Set problem:
Please repeat the section of the security moms passage below, starting with "All those security" and going on through "of the same.", changing "Lamont" to "the challenger".

Source extract:
All those security moms who thought they could go back to being soccer moms Security moms once more. They cast their feel-good votes Tuesday to express their distaste for violence. But that portion of the electorate that allowed itself to be briefly distracted by the bright shiny object Lamont was dangling in front of them—easy peace, all glittery and yours for the asking—are waking up from their gauzy dream this morning and remembering what Joe Lieberman stands for. Their security.

Imagine for a second people who think "Joe Lieberman stands for their security." Do they think Danny DeVito was the hero in "Twins"?

Daniel Henninger provides a counterblaste from the Wall Street Journal, the paper where Lieberman placed an angry editorial that inspired Lamont to run, that has more of the same.

Yes, we know; they support the war on terror but are merely against George Bush's war in Iraq. How does that work?

Last week before the Lamont victory, 12 members of the congressional Democratic leadership sent President Bush a letter urging that he start a phased pullout from Iraq, euphemized as a "redeployment," starting before the end of this year. But it is becoming increasingly fantastic to argue that Iraq, with its apparently limitless supply of suicide bombers, hasn't much to do with the terror threats manifest elsewhere.

Dataset entries:
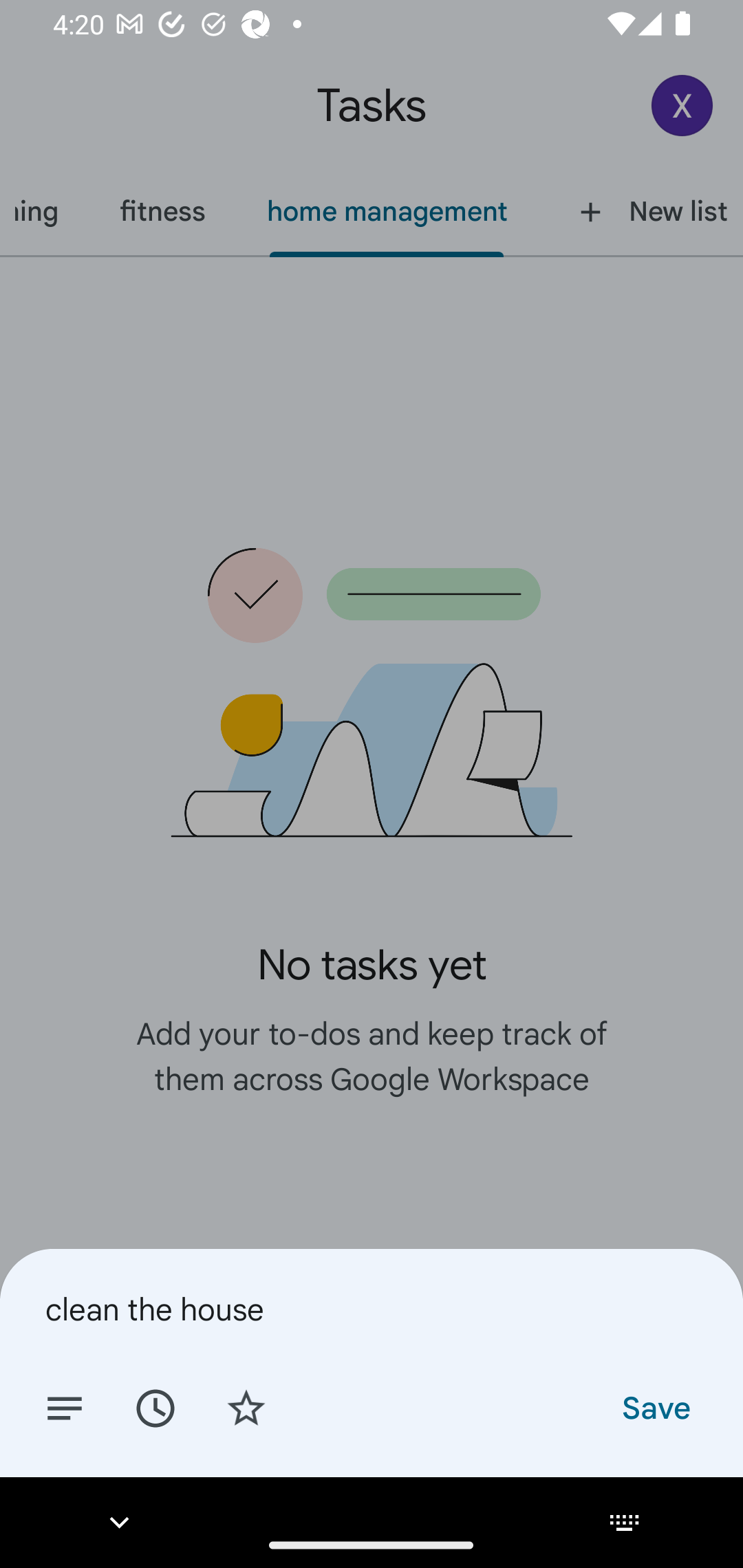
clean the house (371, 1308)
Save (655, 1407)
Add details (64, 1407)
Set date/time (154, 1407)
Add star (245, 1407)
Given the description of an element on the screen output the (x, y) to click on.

Correct result:
All those security moms who thought they could go back to being soccer moms Security moms once more. They cast their feel-good votes Tuesday to express their distaste for violence. But that portion of the electorate that allowed itself to be briefly distracted by the bright shiny object the challenger was dangling in front of them—easy peace, all glittery and yours for the asking—are waking up from their gauzy dream this morning and remembering what Joe Lieberman stands for. Their security.

Imagine for a second people who think "Joe Lieberman stands for their security." Do they think Danny DeVito was the hero in "Twins"?

Daniel Henninger provides a counterblaste from the Wall Street Journal, the paper where Lieberman placed an angry editorial that inspired the challenger to run, that has more of the same.